Your task is to retype, exactly and only, the lines from the one containing "Task: Toggle Income series in chart legend" to the final line of the entries, leaving out all pictures.

==== Extracted data

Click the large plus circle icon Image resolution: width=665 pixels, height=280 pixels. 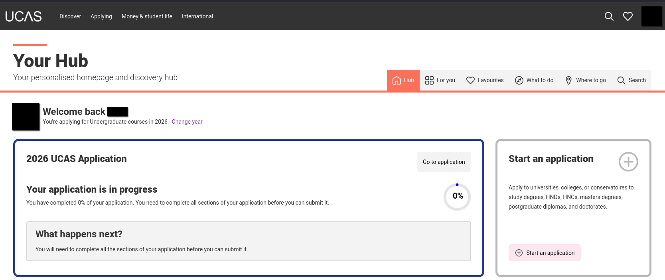[x=628, y=162]
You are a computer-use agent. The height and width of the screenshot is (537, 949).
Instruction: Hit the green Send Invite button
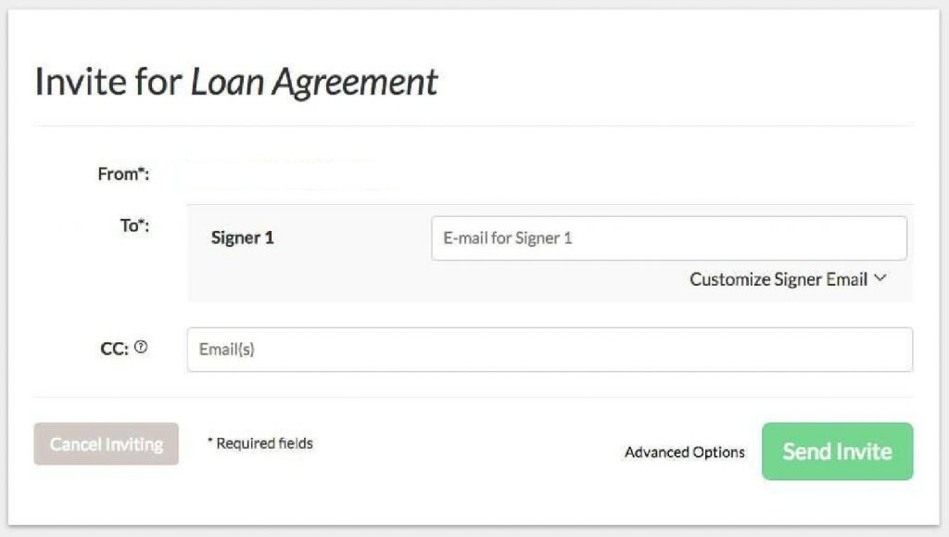(837, 452)
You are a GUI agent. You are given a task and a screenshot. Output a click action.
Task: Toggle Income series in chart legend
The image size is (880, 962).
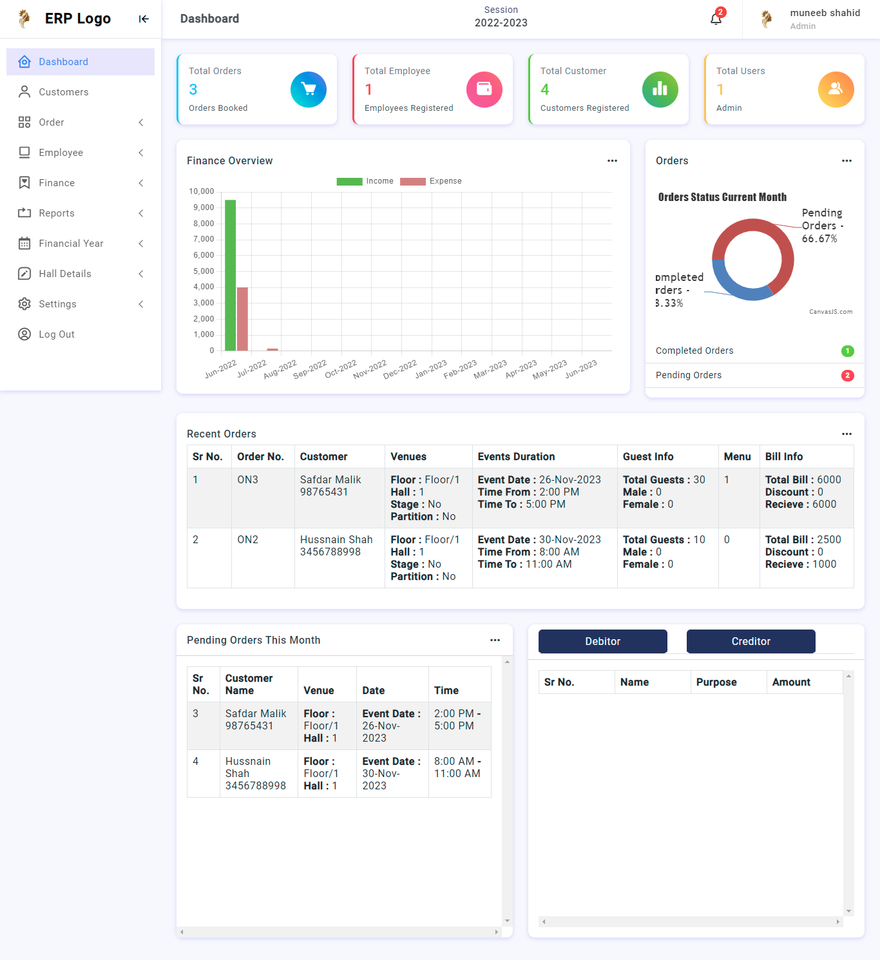365,181
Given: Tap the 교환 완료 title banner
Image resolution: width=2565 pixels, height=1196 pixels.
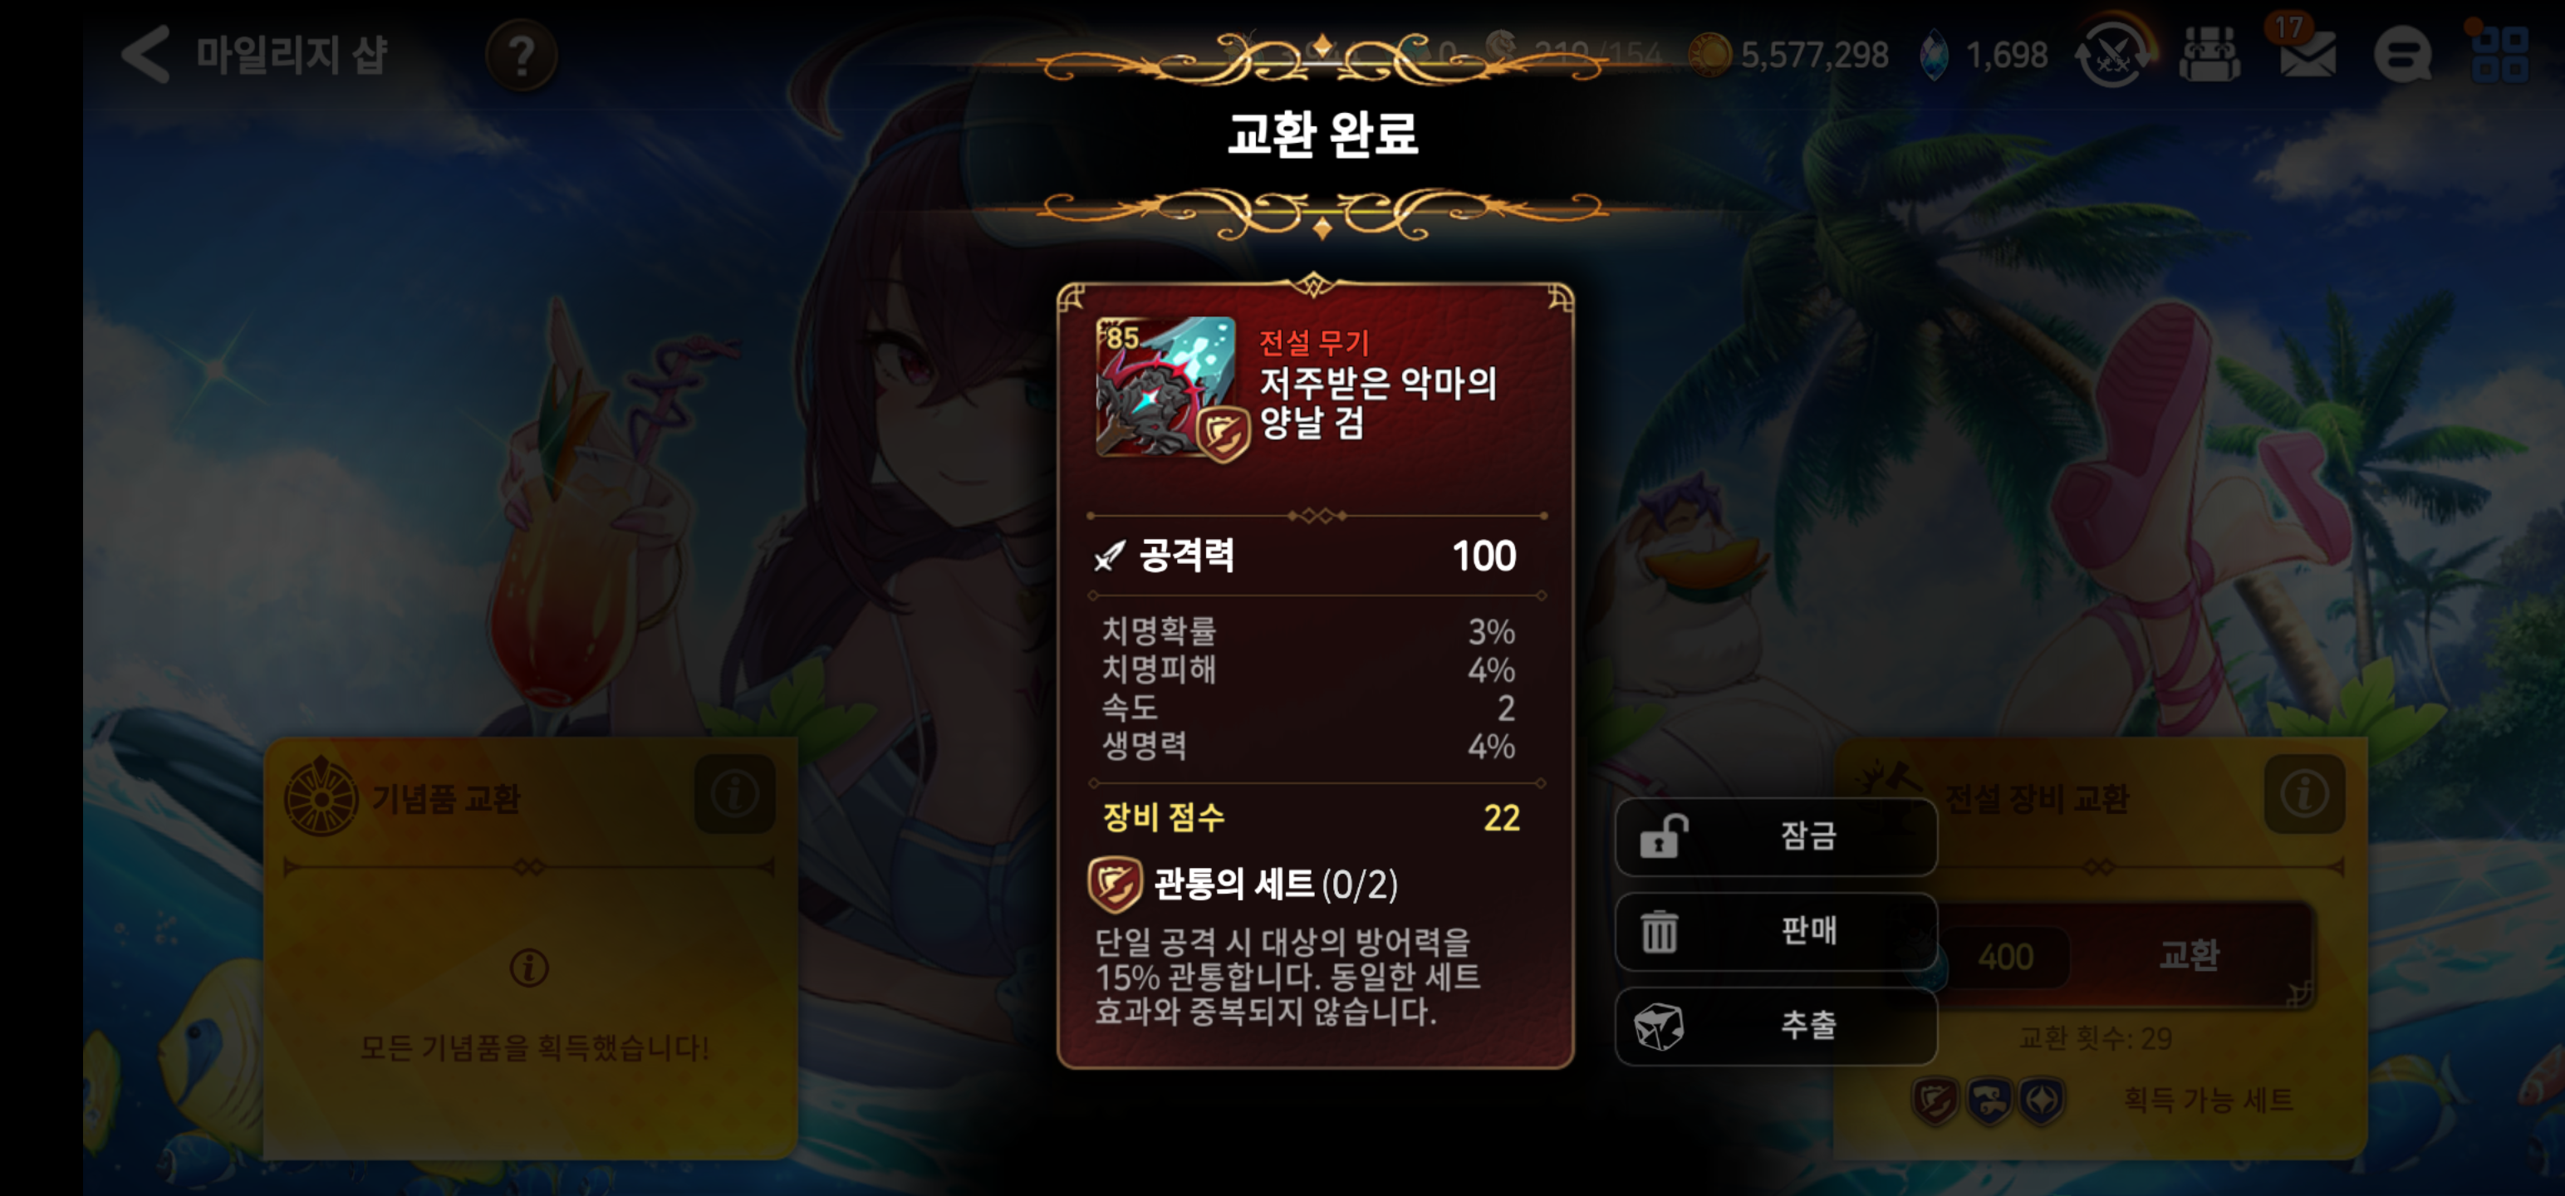Looking at the screenshot, I should point(1322,134).
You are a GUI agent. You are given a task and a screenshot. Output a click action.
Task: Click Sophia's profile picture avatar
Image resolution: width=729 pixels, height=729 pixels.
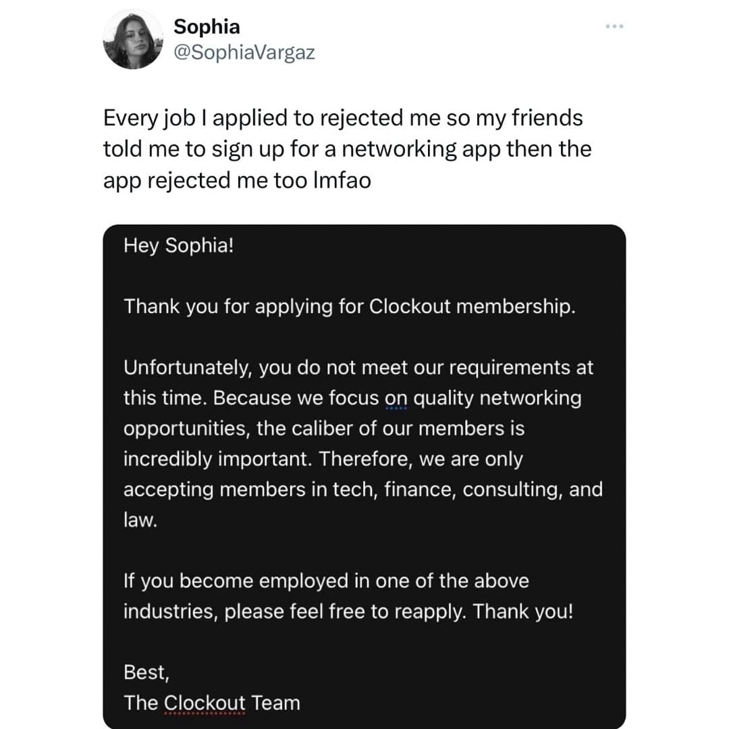132,38
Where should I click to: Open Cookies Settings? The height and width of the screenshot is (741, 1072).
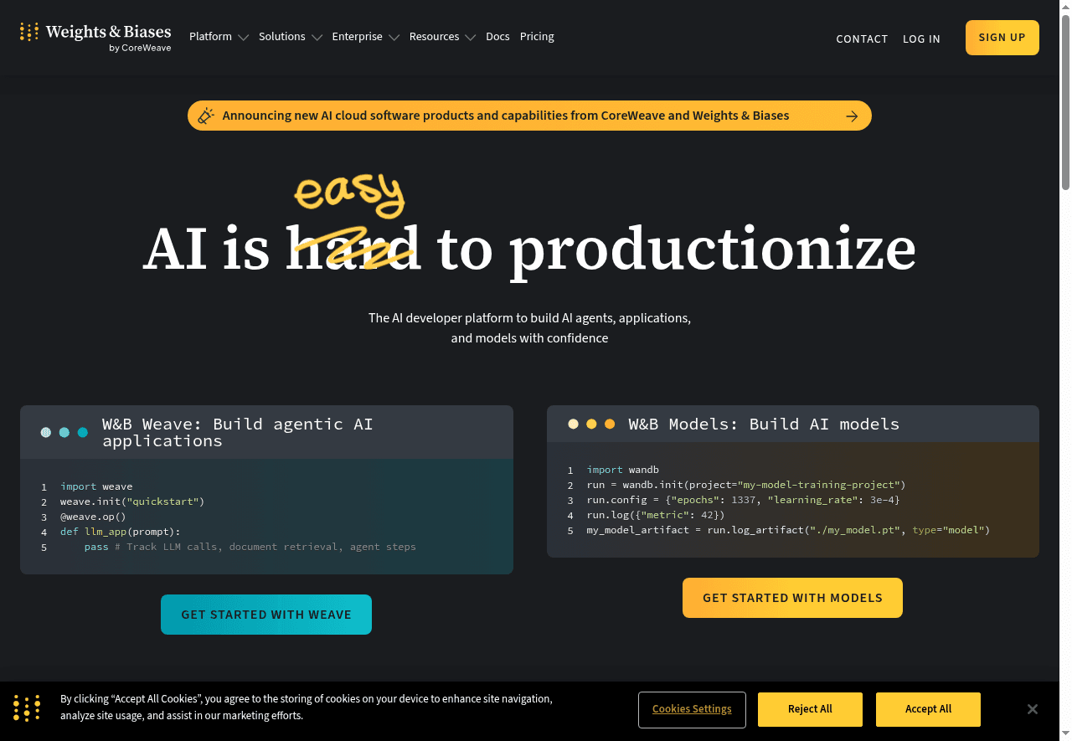point(692,709)
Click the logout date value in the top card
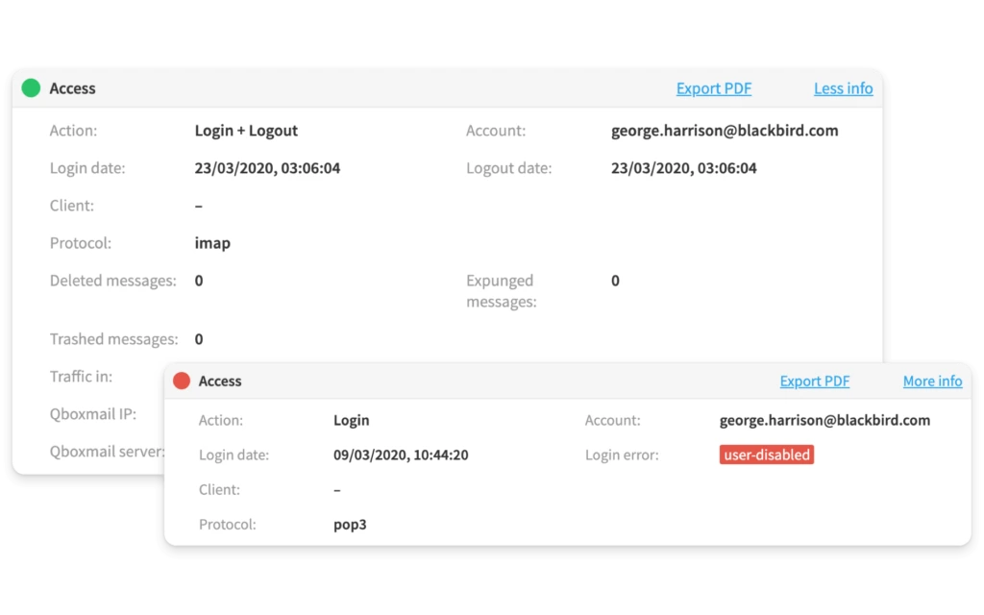The height and width of the screenshot is (615, 984). (x=683, y=168)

========

Expected answer –
Task: Toggle Income series in chart legend
The image size is (880, 962).
365,181
Given: Tap the 교환 완료 title banner
Image resolution: width=2565 pixels, height=1196 pixels.
Looking at the screenshot, I should point(1322,134).
You are a GUI agent. You are given a task and a screenshot. Output a click action.
Task: Click Sophia's profile picture avatar
Image resolution: width=729 pixels, height=729 pixels.
132,38
Where should I click to: Open Cookies Settings? The height and width of the screenshot is (741, 1072).
point(692,709)
Click the logout date value in the top card
The height and width of the screenshot is (615, 984). (x=683, y=168)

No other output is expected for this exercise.